Over the past few months, top U.S. officials, including Secretary of State Mike Pompeo and Defense Secretary Jim Mattis, have begun fleshing out a vision for Indo-Pacific region, which U.S. President Donald Trump first publicly unveiled in a speech at the Asia-Pacific Economic Cooperation (APEC) Summit in Vietnam back in December 2017. As they have done so, they have rightly recognized that Southeast Asia will be a central part of this emerging Free and Open Indo-Pacific (FOIP) strategy–broadly conceived as an effort to defend freedom and openness in the rules-based order in concert with willing and able partners.

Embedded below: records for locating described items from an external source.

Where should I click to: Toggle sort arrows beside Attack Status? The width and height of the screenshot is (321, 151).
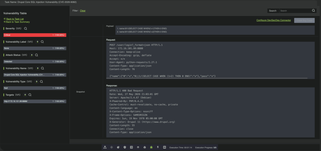coord(32,55)
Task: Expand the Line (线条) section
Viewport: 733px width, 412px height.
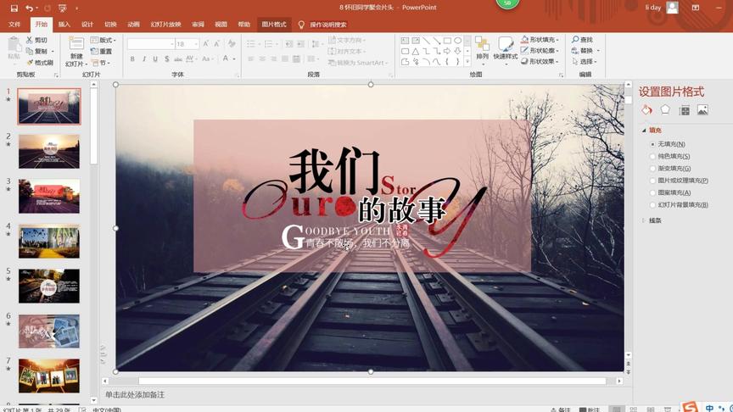Action: [x=654, y=220]
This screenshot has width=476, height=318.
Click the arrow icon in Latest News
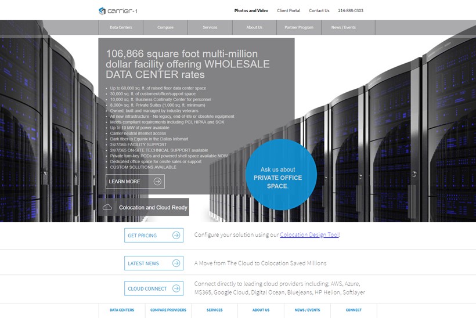[176, 263]
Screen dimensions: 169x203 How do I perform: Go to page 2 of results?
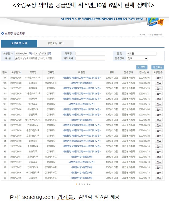click(x=79, y=184)
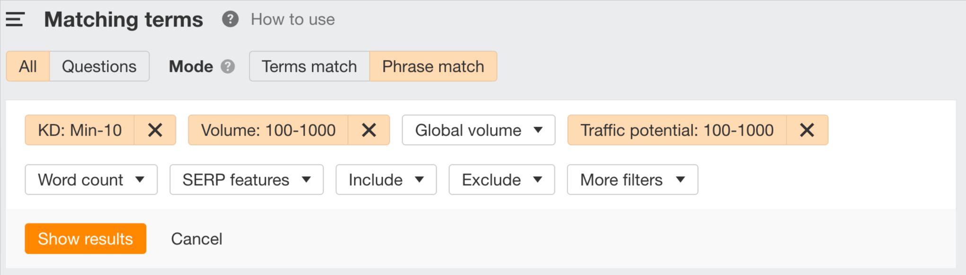Screen dimensions: 966x275
Task: Open the hamburger navigation menu
Action: (15, 19)

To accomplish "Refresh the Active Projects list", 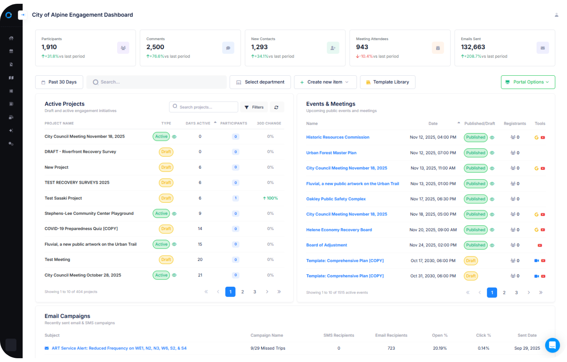I will [x=277, y=107].
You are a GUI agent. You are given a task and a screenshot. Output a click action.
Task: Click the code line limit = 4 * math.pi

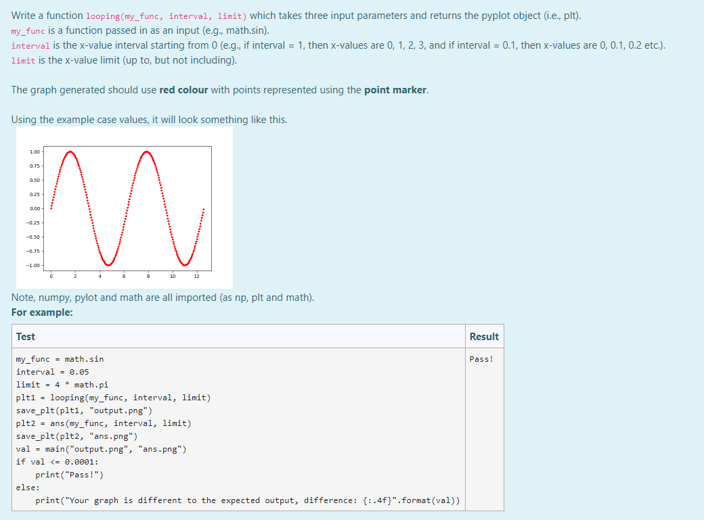61,384
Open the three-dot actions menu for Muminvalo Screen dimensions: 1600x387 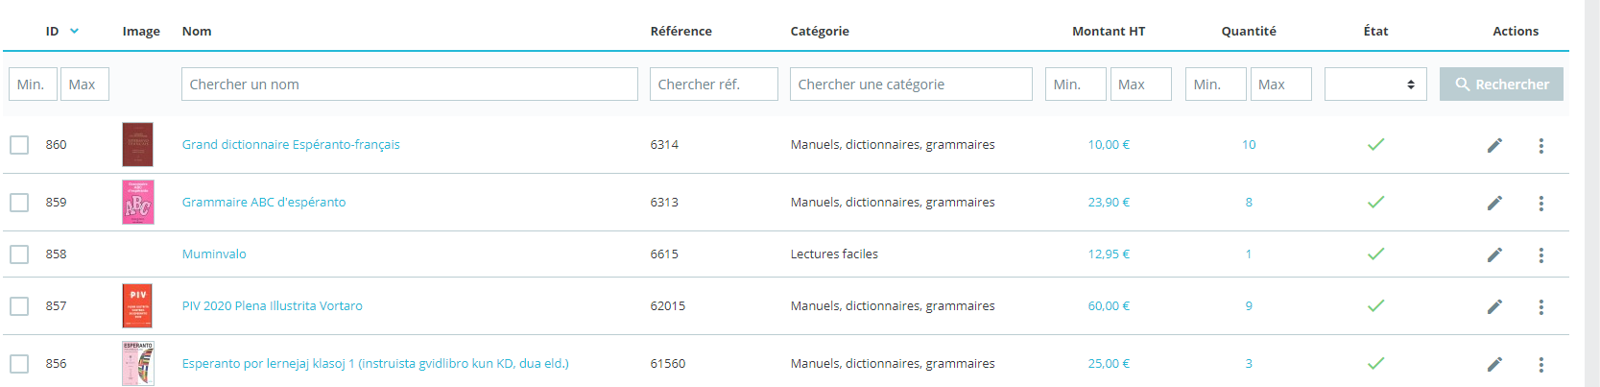coord(1540,254)
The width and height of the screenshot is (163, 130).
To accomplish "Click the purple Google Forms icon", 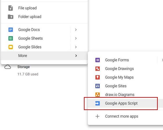I will point(97,60).
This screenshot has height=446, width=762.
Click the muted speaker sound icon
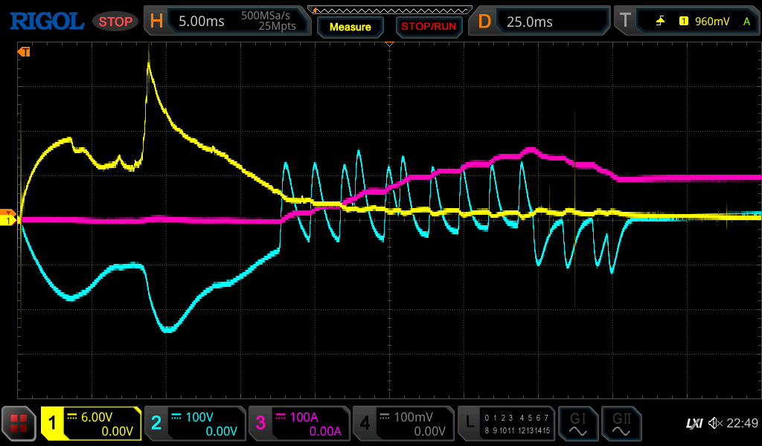click(x=715, y=424)
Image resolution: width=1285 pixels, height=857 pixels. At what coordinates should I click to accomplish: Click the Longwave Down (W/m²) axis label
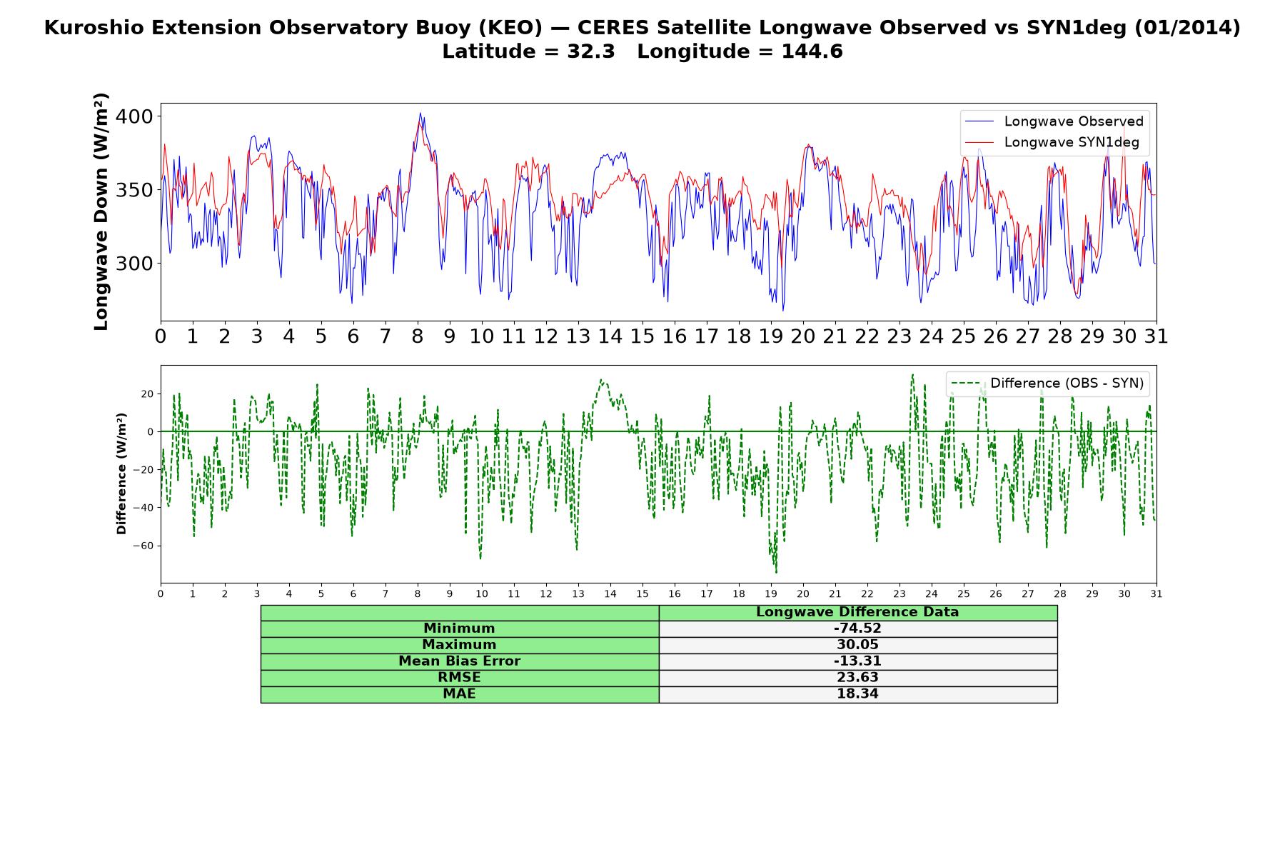(101, 211)
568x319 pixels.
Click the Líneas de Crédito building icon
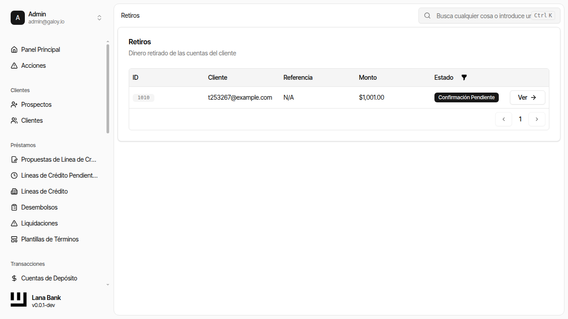pos(14,191)
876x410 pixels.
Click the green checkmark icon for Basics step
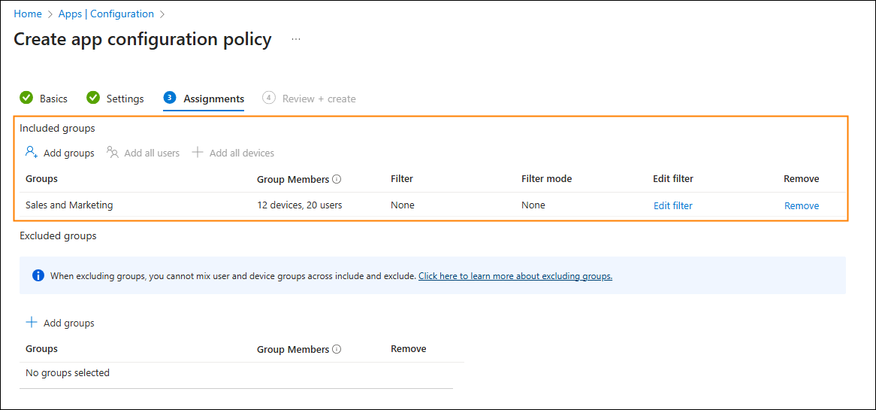click(x=26, y=98)
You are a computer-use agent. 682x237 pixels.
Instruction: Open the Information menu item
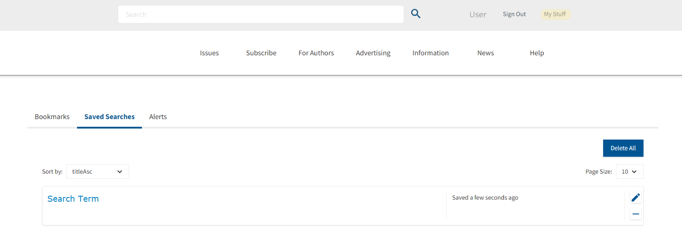tap(431, 53)
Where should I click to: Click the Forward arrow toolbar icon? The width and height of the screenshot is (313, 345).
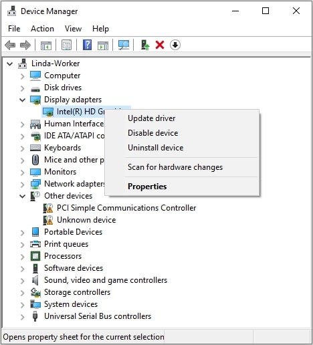(25, 45)
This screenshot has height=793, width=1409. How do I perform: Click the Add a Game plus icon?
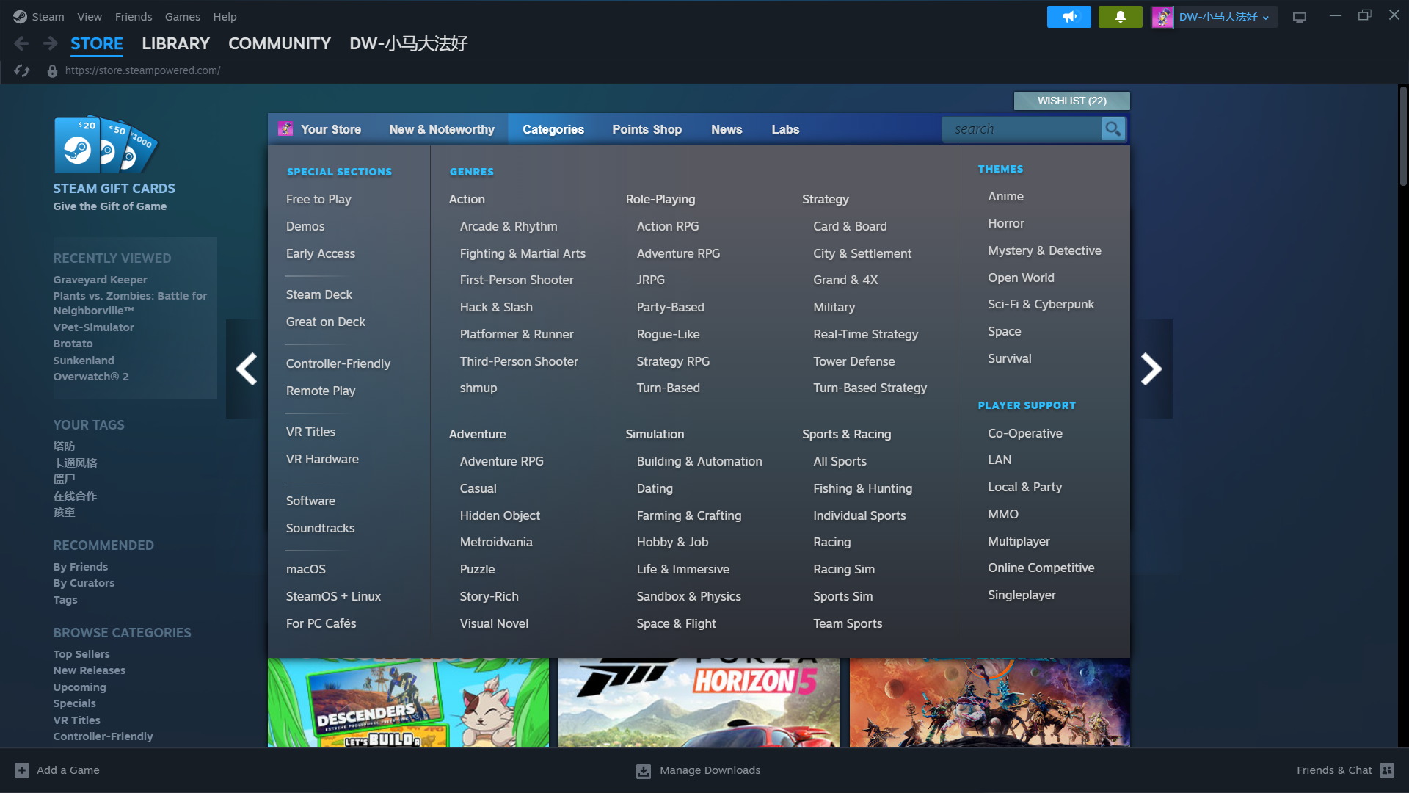(x=22, y=770)
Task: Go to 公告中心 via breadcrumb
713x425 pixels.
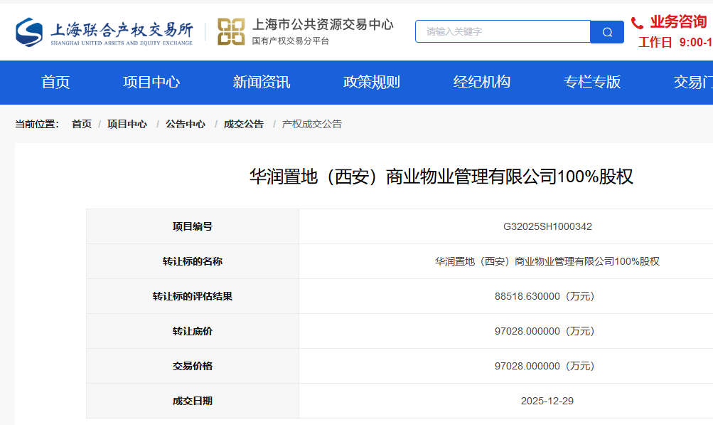Action: (186, 124)
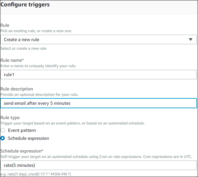Click "Select or create a new rule" hint

point(23,48)
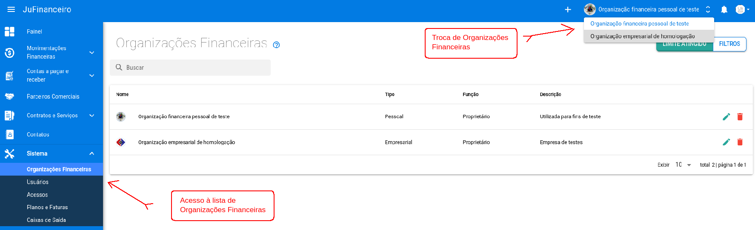Delete Organização financeira pessoal de teste row
Viewport: 755px width, 230px height.
pos(740,116)
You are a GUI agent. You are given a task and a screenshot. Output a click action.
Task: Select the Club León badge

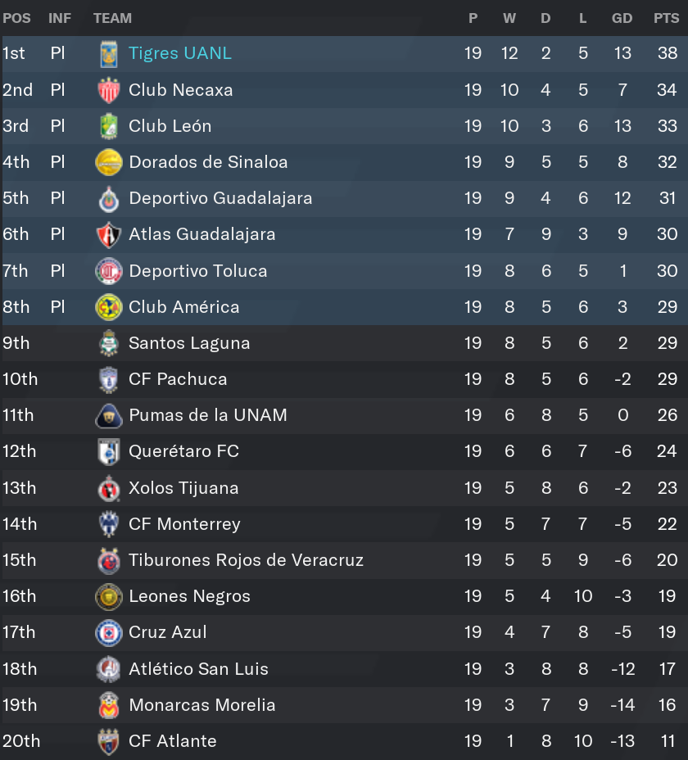[x=109, y=126]
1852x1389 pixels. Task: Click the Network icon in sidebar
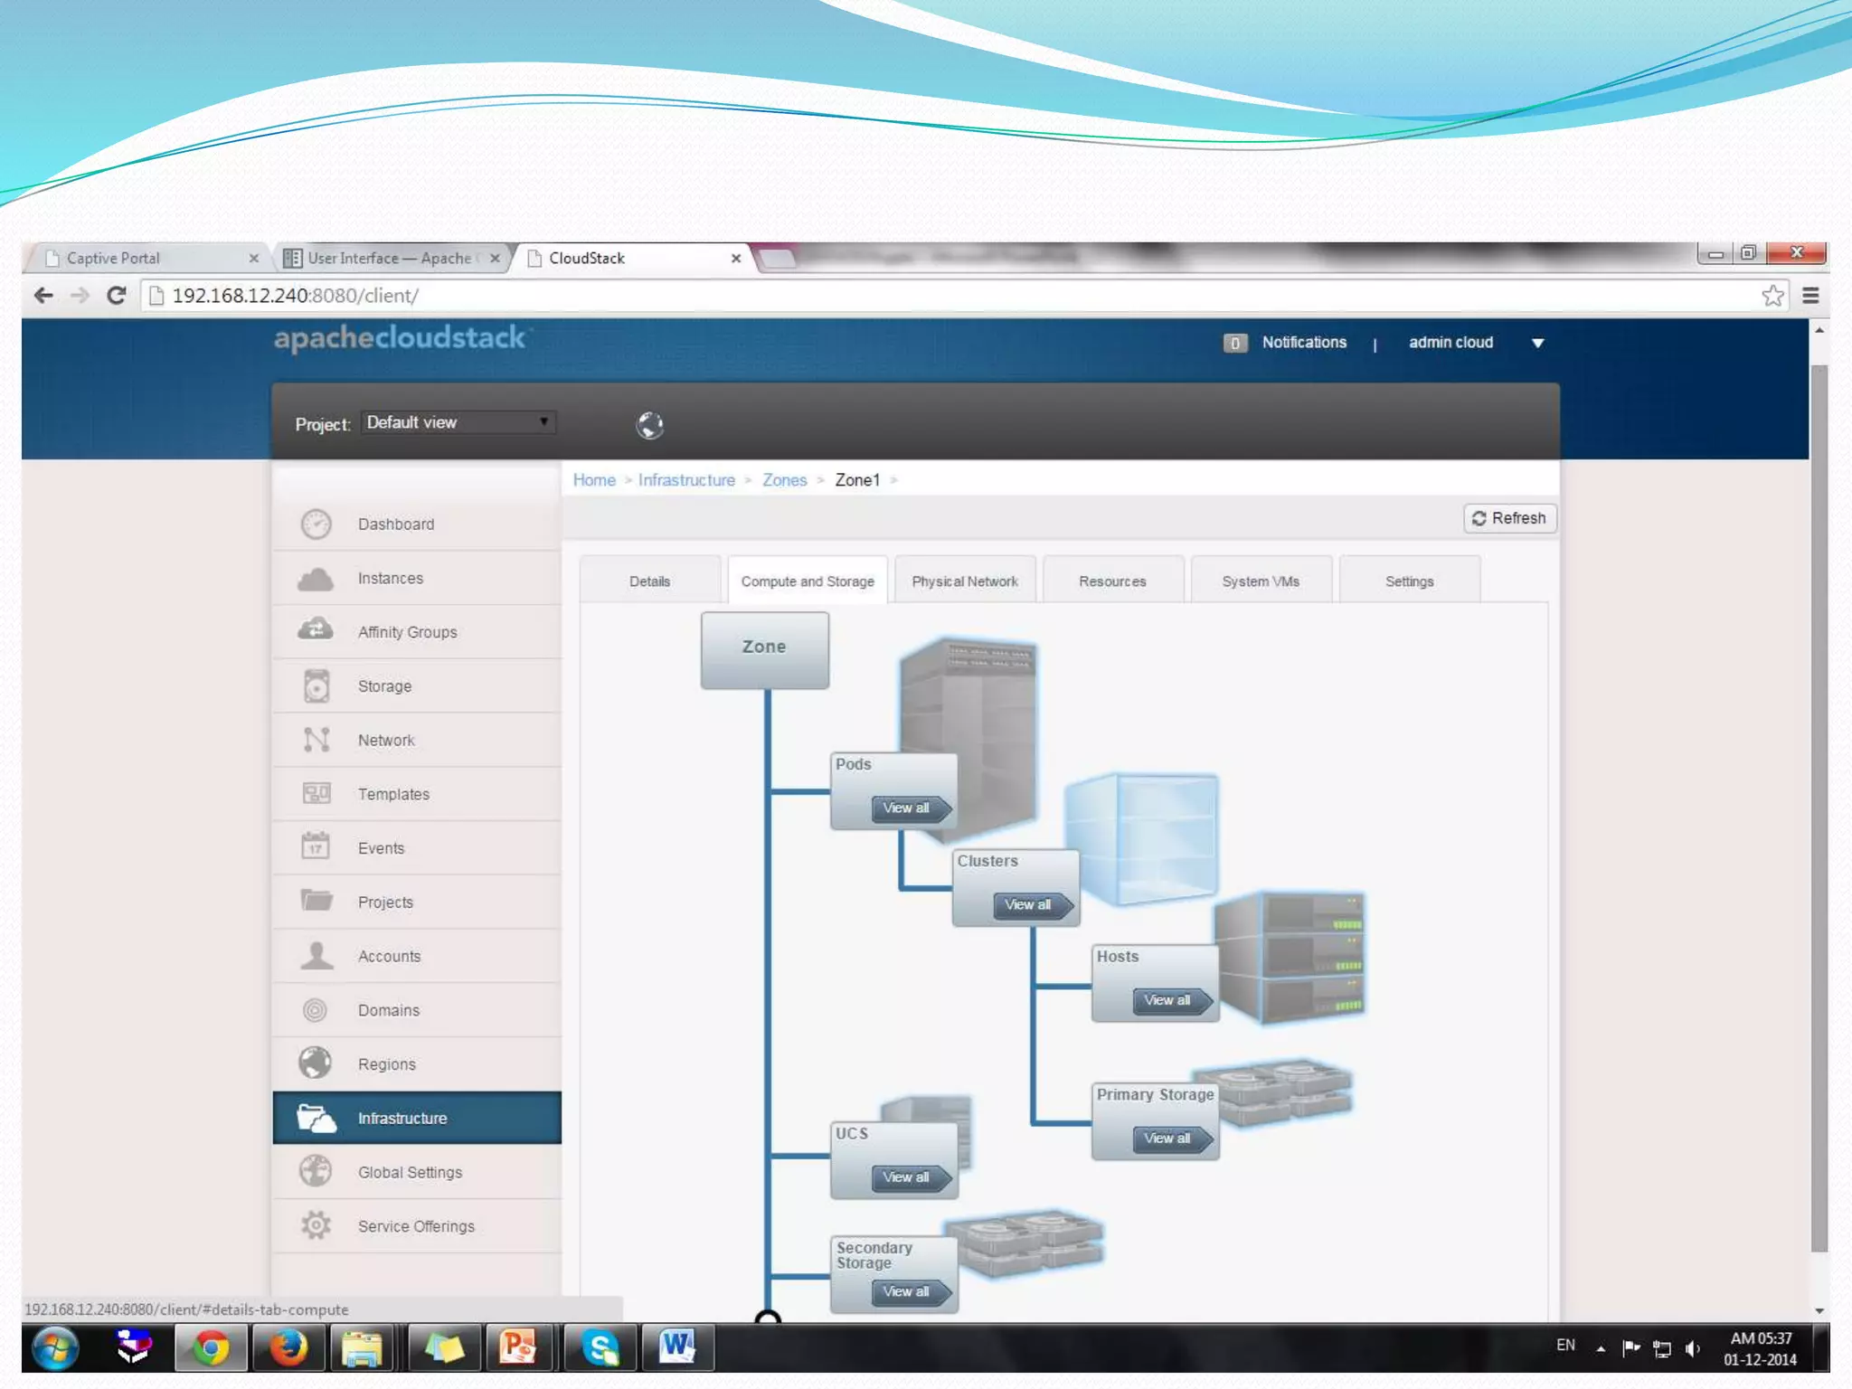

Recognizing Southeast Asia’s centrality to this evolving U.S. strategic conception in Asia is a good starting point, particularly since the subregion has often been marginalized in U.S. Asia policy relative to its geopolitical importance. But this is only a first step. Successfully integrating Southeast Asia into such a strategy in the coming years will require U.S. policymakers to recognize both the opportunities and challenges that come with such a vision in the region, as well as being cognizant of how to navigate this mix of considerations that play into U.S. engagement in Southeast Asia as well as regional perceptions therein.

Global Fellow Prashanth Parameswaran looks at the challenges involved, and then suggests ways to accomplish the integration of Southeast Asia in the U.S. strategy with the "five Cs" in this report. 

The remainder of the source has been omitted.